Saved entries:
__________________________________________________
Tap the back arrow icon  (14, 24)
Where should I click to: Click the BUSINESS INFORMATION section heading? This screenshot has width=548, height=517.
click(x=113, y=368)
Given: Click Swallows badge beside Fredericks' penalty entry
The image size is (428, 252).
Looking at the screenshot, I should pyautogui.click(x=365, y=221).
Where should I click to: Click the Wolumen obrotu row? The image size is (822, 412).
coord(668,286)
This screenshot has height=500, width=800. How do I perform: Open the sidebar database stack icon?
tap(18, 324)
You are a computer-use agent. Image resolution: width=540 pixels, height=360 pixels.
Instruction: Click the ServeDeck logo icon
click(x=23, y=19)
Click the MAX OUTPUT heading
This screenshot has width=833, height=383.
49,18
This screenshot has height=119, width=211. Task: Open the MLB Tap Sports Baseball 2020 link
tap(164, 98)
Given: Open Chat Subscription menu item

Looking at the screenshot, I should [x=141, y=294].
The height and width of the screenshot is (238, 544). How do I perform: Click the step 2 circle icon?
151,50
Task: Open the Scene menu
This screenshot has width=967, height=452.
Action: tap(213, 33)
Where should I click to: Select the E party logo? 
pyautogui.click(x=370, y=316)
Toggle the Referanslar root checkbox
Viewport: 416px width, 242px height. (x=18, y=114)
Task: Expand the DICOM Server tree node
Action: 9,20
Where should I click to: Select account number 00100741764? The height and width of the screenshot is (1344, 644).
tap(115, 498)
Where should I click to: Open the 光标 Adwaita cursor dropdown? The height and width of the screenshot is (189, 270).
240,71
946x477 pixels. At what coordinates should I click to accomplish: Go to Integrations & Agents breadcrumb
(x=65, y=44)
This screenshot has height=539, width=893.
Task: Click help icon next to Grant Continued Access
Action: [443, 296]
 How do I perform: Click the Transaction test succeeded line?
__________________________________________________
▶ EXERCISE DIRECTIONS
Using the entries above, restate word for word every line from the one that contains "Where should I click to: Open" through the last.

▶ SOLUTION FOR THIS TASK
Where should I click to: Open the 光标 Adwaita cursor dropdown? The height and width of the screenshot is (189, 270).
240,71
946x477 pixels. At what coordinates should I click to accomplish: Go to Integrations & Agents breadcrumb
(x=65, y=44)
This screenshot has height=539, width=893.
Task: Click help icon next to Grant Continued Access
Action: [443, 296]
 How do I perform: Click the Transaction test succeeded line?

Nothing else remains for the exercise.